たとえば「早期統合が必要」とされた山田地域の小中学校では、統合に向けた議論すら進んでいない状況が続いています。
✅【小規模校】:小6校・中1校
✅【過密校】:小1校(令和7年度時点)
これは、教育の質の問題であると同時に、市の意思決定スピードや実行力が問われる問題です。
【📣枚方市の答弁】
小規模校や過密校の課題は教育的・運営的にも認識しており、過去の基本方針を踏まえつつ、今後の児童生徒数や地域の状況を注視しながら、個別に対応を検討していくとしています。

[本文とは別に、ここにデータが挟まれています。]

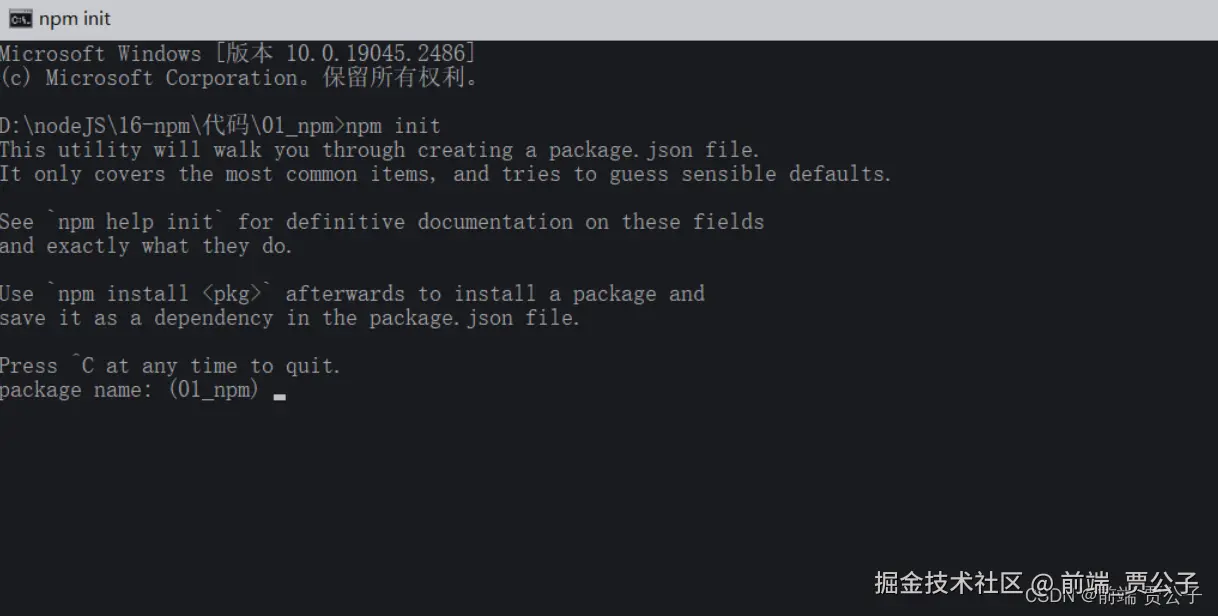This screenshot has height=616, width=1218.
Task: Click the 掘金技术社区 watermark text
Action: click(x=948, y=582)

また、社会情勢やICTの進展を踏まえた議論が必要とされました。
私は、学校の数をただ減らすのではなく、次世代の教育環境を“再構築”する必要があると考えています。
その一つの選択肢が、全国で導入が進む義務教育学校制度です。
6月11日に、会派で視察した豊中市の「庄内さくら学園」では、小中9年間を見通したカリキュラムと学びのステージ制を導入。
中1ギャップの解消、異学年交流による社会性の育成など、多くの教育的効果が報告されています。

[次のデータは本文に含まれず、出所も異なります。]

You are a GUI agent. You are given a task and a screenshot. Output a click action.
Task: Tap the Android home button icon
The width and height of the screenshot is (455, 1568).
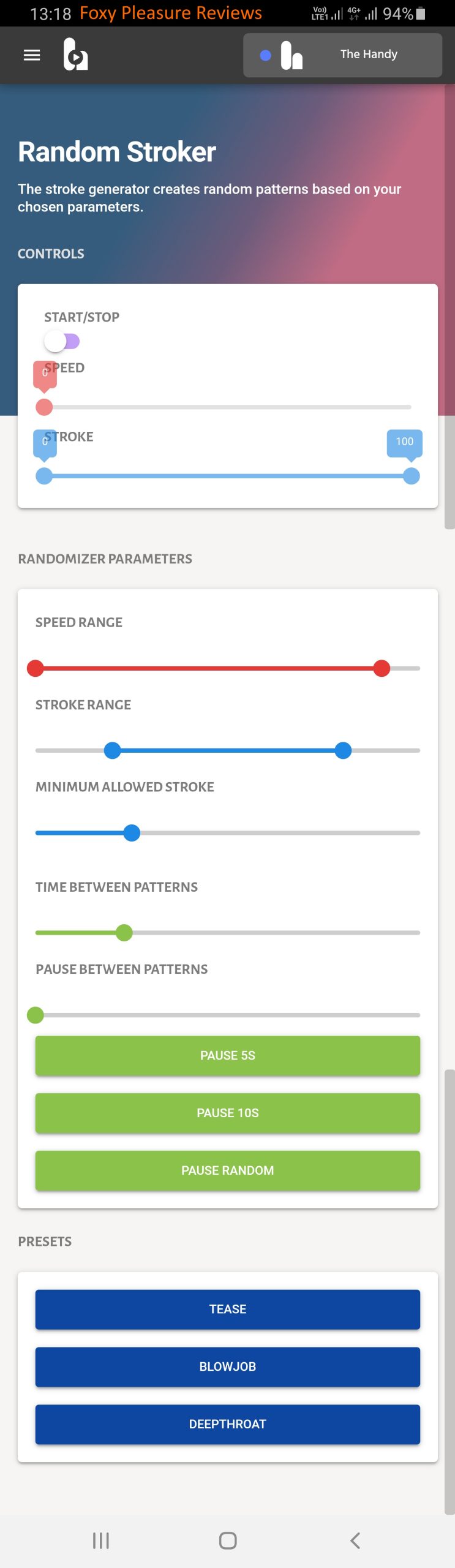(227, 1539)
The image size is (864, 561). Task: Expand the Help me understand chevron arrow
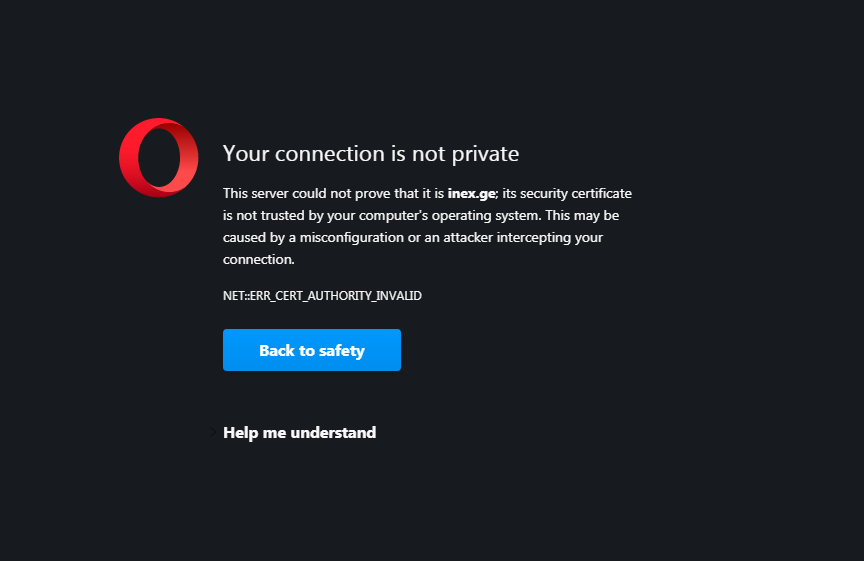tap(213, 433)
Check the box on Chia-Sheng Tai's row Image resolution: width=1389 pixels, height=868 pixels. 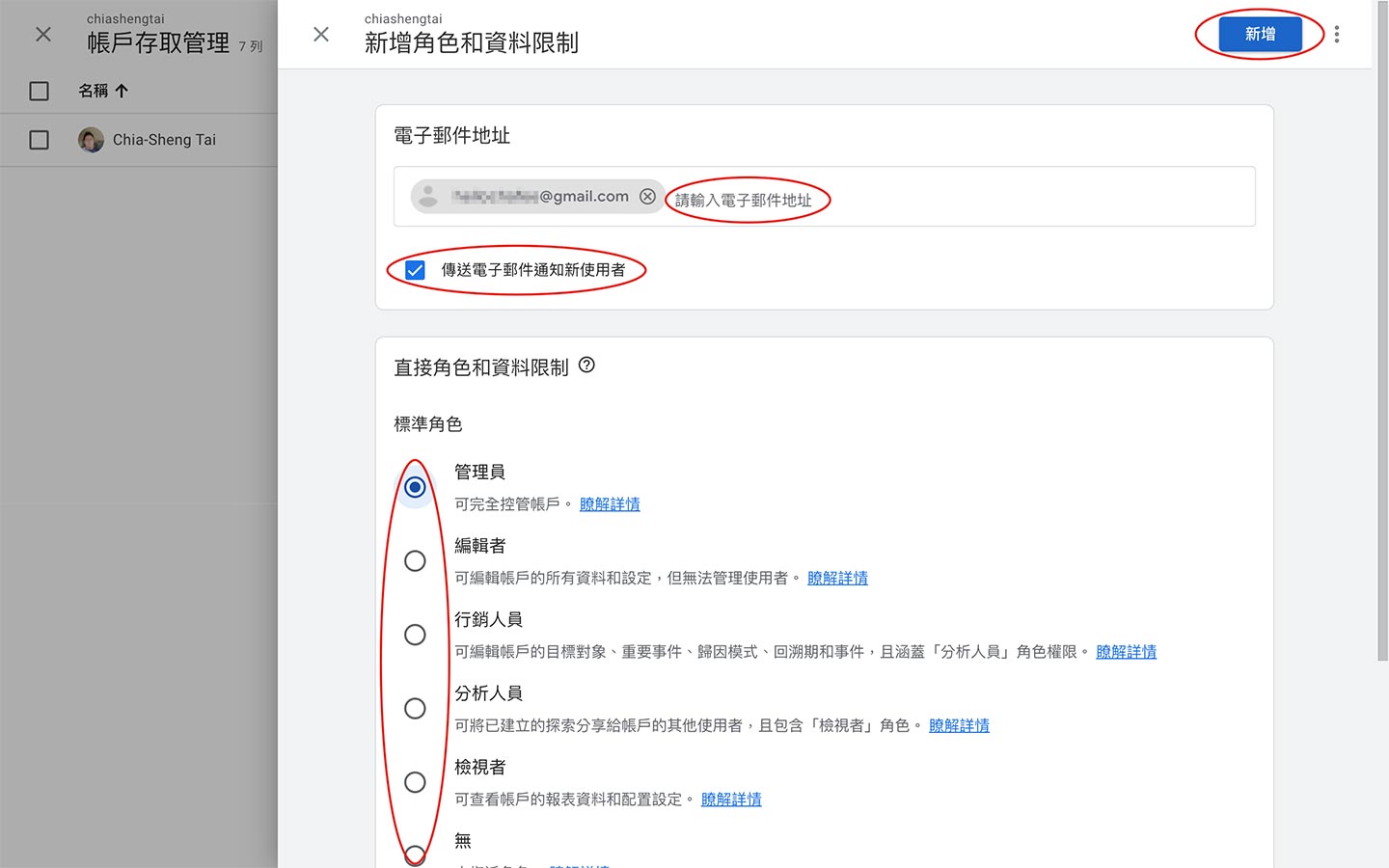[x=39, y=139]
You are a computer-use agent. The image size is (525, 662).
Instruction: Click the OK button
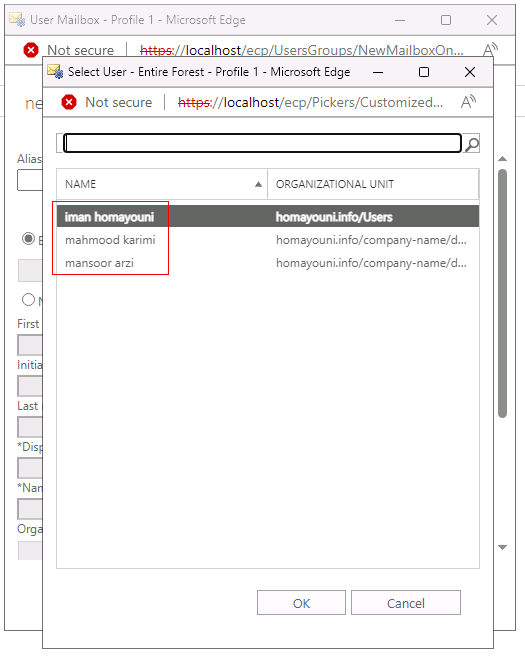point(301,603)
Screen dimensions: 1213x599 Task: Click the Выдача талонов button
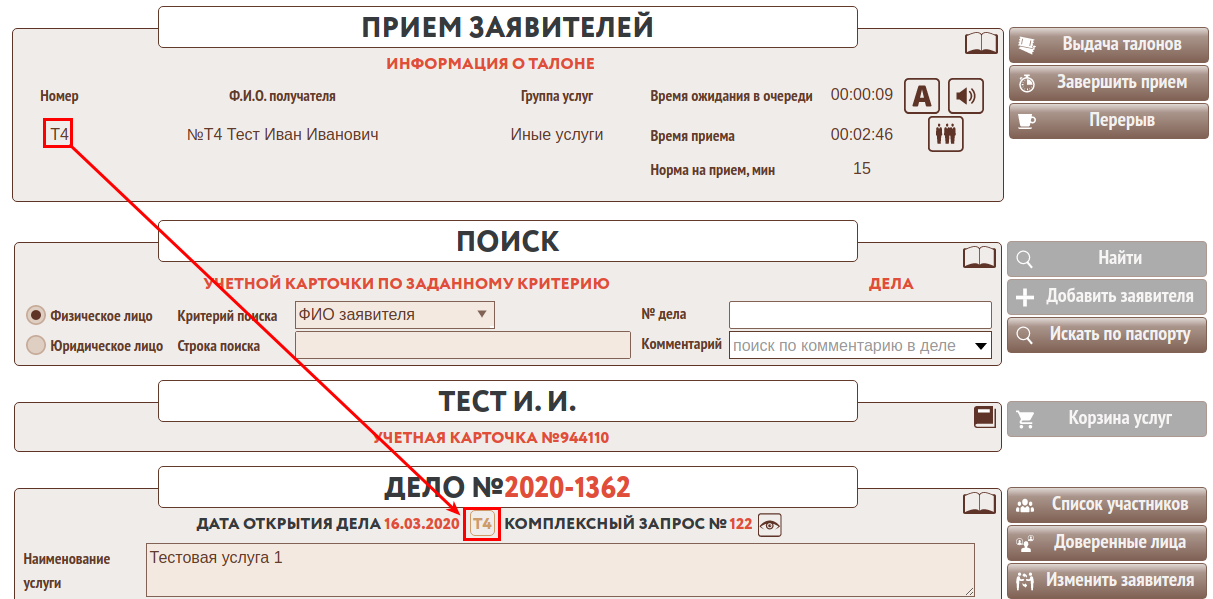click(1107, 45)
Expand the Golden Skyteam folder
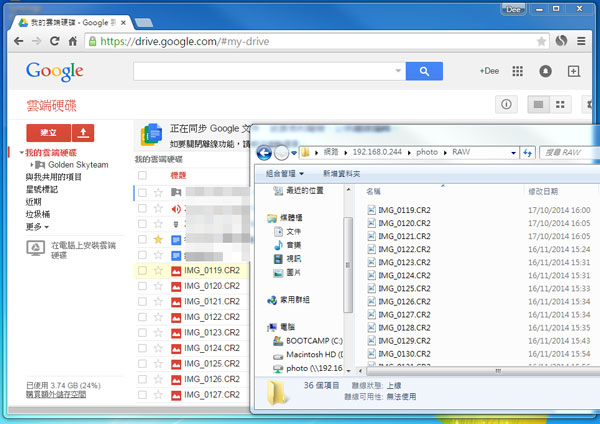The image size is (600, 424). click(33, 164)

枚方市でも、学校再編とセットでこの制度導入の可能性を前向きに検討すべきです。
【📣枚方市の答弁】
義務教育学校制度は、今後の新たな学校のあり方として有効な選択肢であるとの認識が示され、人的・物的課題や財源の確保などを整理した上で、導入の可能性を検討していくと答弁がありました。
学校統廃合の結果、必ず発生するのが「学校跡地」の存在です。
これを単なる“使わなくなった土地”として扱うのではなく、
地域の未来のために活用する発想が求められます。
📌【私の提案】
複合化・多機能化(子育て、高齢者支援、防災拠点など)
民間提案を受け入れる柔軟な体制づくり
地域ニーズとの合意形成を早期に行い、信頼関係を築く
学校統廃合と同時並行で跡地活用を検討する体制の構築が不可欠であり、再編と連動した戦略的な検討の進め方が重要
【📣枚方市の答弁】
今後の小学校などの跡地活用については、教育委員会との連携を図りつつ、学校規模適正化の取組と連動しながら、公共施設マネジメントの観点も踏まえて計画的に進める必要があるとの認識が示されました。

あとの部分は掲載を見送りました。